The assignment is comprised of the 4 questions below -- 2.5 points each.
This assignment uses a subset of the gapminder dataset
that is available as "gapminder" in an R package.
The "gapminder" dataset in R is dataset available via library(gapminder); gapminder in R.
Do not use the larger dataset that's available in R as "gapminder_unfiltered".
You can get a text file
for the gapminder subset directly from the jennybc github repo.
The easiest way to get the data into Python is from the text file:
gapminder.tsv
For those of us using an older mac...
- For some reason (python not installed as a framework?), plt.show() with seaborn hangs my terminal.
- Fix this by turning off interactive mode:
plt.ioff()
- You can also fix this by using a different backend:
matplotlib.use('TkAgg')
- List all the backends and the current backend with
print(plt.get_backend())
print(matplotlib.rcsetup.all_backends)
- Or you can add the following to
~/.zprofileto avoid a hang with the default backend
# Avoids seaborn hang on my old macbook pro
export MPLBACKEND=qtagg
Use Seaborn's FacetGrid for this assignment...
- Seaborn overview
- Overview -- tutorial introduces “relational”, “distributional”, and “categorical” modules (plot types)
- seaborn.displot API reference
- Seaborn docs: figure-level vs axes-level functions
- Overview -- tutorial introduces “relational”, “distributional”, and “categorical” modules (plot types)
- "Matplotlib offers good support for making figures with multiple axes"
- "Seaborn builds on top of this to directly link the structure of the plot to the structure of your dataset."
- Mutiplot grids tutorial
- FacetGrid is a seaborn class that enables "faceting"
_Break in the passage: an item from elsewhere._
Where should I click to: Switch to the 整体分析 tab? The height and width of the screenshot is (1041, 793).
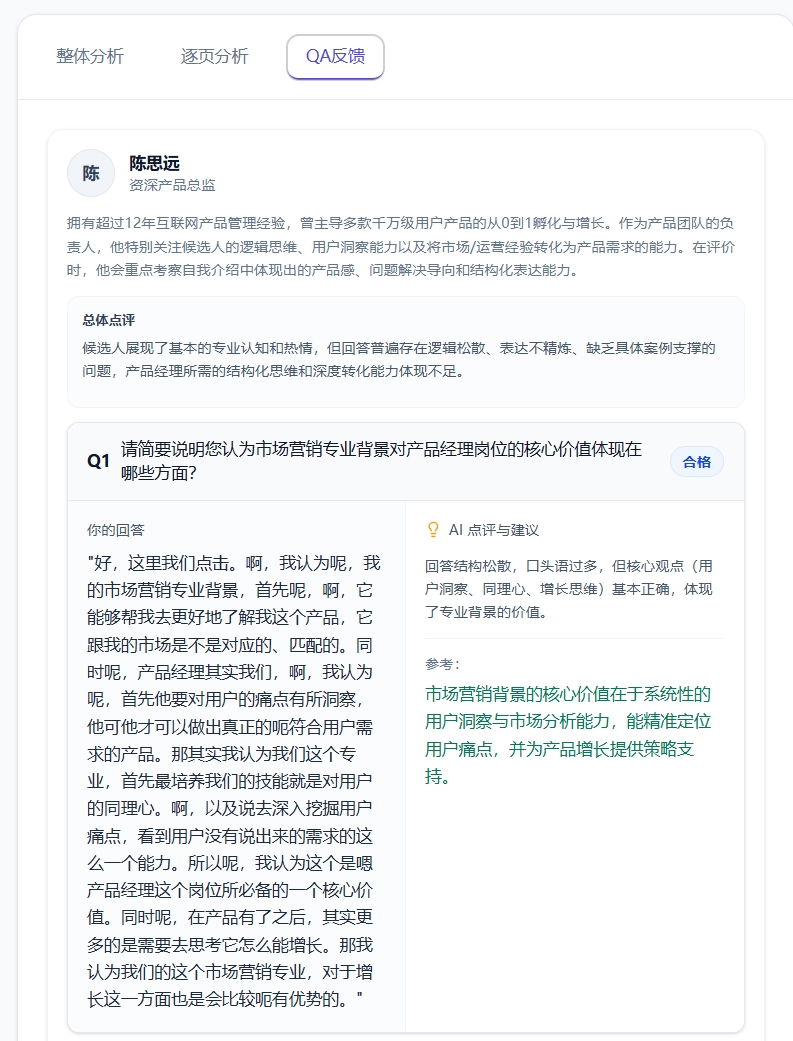[90, 56]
- "facet" (the verb) means to look simultaneously at the various dimensions ("facets", the noun) of your dataset
- seaborn.FacetGrid API reference
- Use the FacetGrid.set() method to set attributes on each of the subplot axes
- scatterplot with continuous hues & sizes example
- FaceGrid.map_dataframe() API reference
Use histograms to visualize the distribution of life expectancy for each continent. Briefly describe any features that seem significant. Make sure your plots are labeled and easy to read. Put all the plots in one figure with a title. Look at the seaborn FacetGrid API reference for data-viz ideas.
To do this, run make q1, which produces the following image:
All continents' life expectancies varied from around 40 years to around 80 years, except Oceania, for which all life expectancies were around 80 years.
Oceania has the highest average life expectancy (in addition to the lowest variation), followed by Europe and the Americas. Life expectancies in Asia peaked around 70 years, just like Europe and the Americas, but there was a larger spread, i.e. more instances of lower life expectancies.
Life expectancies were lowest on average in Africa, where they peaked at around 45 years.
For each continent, use box-and-whisker plots to visualize the time evolution of life expectancy by continent (i.e., for each year in the dataset from 1952 to 2007). Comment briefly on the dominant features you see in the data. As in Question 2, make sure your plots are labeled and easy to read, and put all the plots in one figure with a title. Look at the seaborn FacetGrid API reference for ideas.
To do this, run make q2, which produces the following image:
All continents' average life expectancies rose steadily from 1952 to 2007.
Oceania and Europe had the highest average life expectancies in 1952 (around 65 years), and both contintents experienced small but steady growth to around 75 years in 2007.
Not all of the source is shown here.